As part of our annual compensation-setting process, in February 2017, based on a recommendation from our compensation committee, our board of directors approved an employee incentive compensation plan for the 2017 calendar year, or the 2017 Incentive Plan. Under the 2017 Incentive Plan, certain employees, including our named executive officers, were eligible to earn a cash bonus based on a percentage of their annual base salary. Each of our named executive officers was eligible to receive an annual cash bonus based on a percentage of their annual base salary as follows: Mr. Augusti: 75% and Mr. Weiner: 50%. The cash bonus was based on a combination of financial and individual performance in 2017, including achieving revenue and gross margin performance targets, and, subject to performance under the 2017 Incentive Plan, any cash bonus was to be paid on or before March 15, 2018. The determination of whether a bonus would be granted to any employee, and the amount of any such bonus, would also be determined by the board of directors in its sole discretion.
In May 2017, based on a recommendation from our compensation committee, our board of directors granted to our executive officers restricted shares of the Companys common stock as follows: Mr. Augusti: 95,602 shares of common stock and Mr. Weiner: 47,801 shares of common stock, with 25% of the shares vesting on each of the next four successive anniversaries of the grant date of May 15, 2017, subject Mr. Augustis and Mr. Weiners continued service to the Company and further subject to their employment agreements, the 2015 Plan and the Companys standard form restricted stock agreement. Also in May 2017, based on a recommendation from our compensation committee, our board of directors granted to our executive officers incentive stock options for shares of the Companys common stock as follows: Mr. Augusti: 190,114 stock options and Mr. Weiner: 95,057 stock options, with such stock options vesting in equal monthly installments commencing on June 15, 2017 through May 15, 2021, subject Mr. Augustis and Mr. Weiners continued service to the Company and further subject to their employment agreements, the 2015 Plan and the Companys standard form incentive stock option agreement.
In August 2017, based on a recommendation from our compensation committee, our board of directors granted to our executive officers restricted shares of the Companys common stock as follows: Mr. Augusti: 100,000 shares of common stock and Mr. Weiner: 33,000 shares of common stock, with such shares vesting over a four year period, with 25% of the shares vesting on each of the next four successive anniversaries of the grant date of August 8, 2017, subject Mr. Augustis and Mr. Weiners continued service to the Company and further subject to his employment agreement, the 2015 Plan and the Companys standard form restricted stock agreement.

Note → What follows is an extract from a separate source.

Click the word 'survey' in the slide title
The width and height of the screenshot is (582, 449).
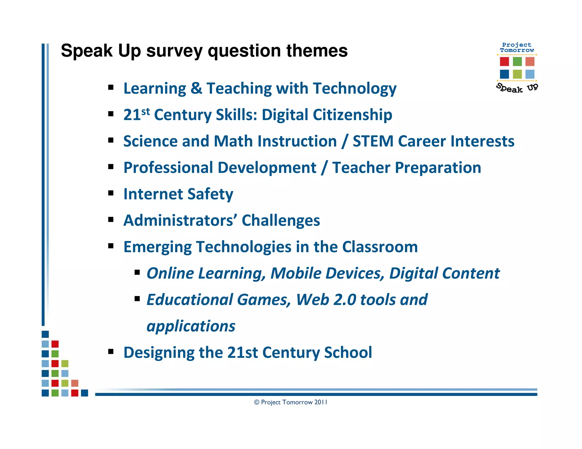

In December 2017, the compensation committee evaluated the Companys performance and the performance of the executive officers in 2017 and recommended to the board of directors that, in lieu of cash bonuses under the 2017 Incentive Plan, shares of the Companys common stock be issued to executive officers in an amount equivalent to 40% of the performance targets as follows: Mr. Augusti: 48,844 shares of common stock and Mr. Weiner: 21,923 shares of common stock (2017 Incentive Shares). The 2017 Incentive Shares were fully vested as of the date of grant, or December 18, 2017. No cash payments were made under our 2017 Incentive Plan.
As part of our annual compensation-setting process, in February 2018, based on a recommendation from our compensation committee, our board of directors approved, an employee incentive compensation plan for the 2018 calendar year, or the 2018 Incentive Plan. Under the 2018 Incentive Plan, certain employees, including our named executive officers, were eligible to earn a cash bonus based on a percentage of their annual base salary.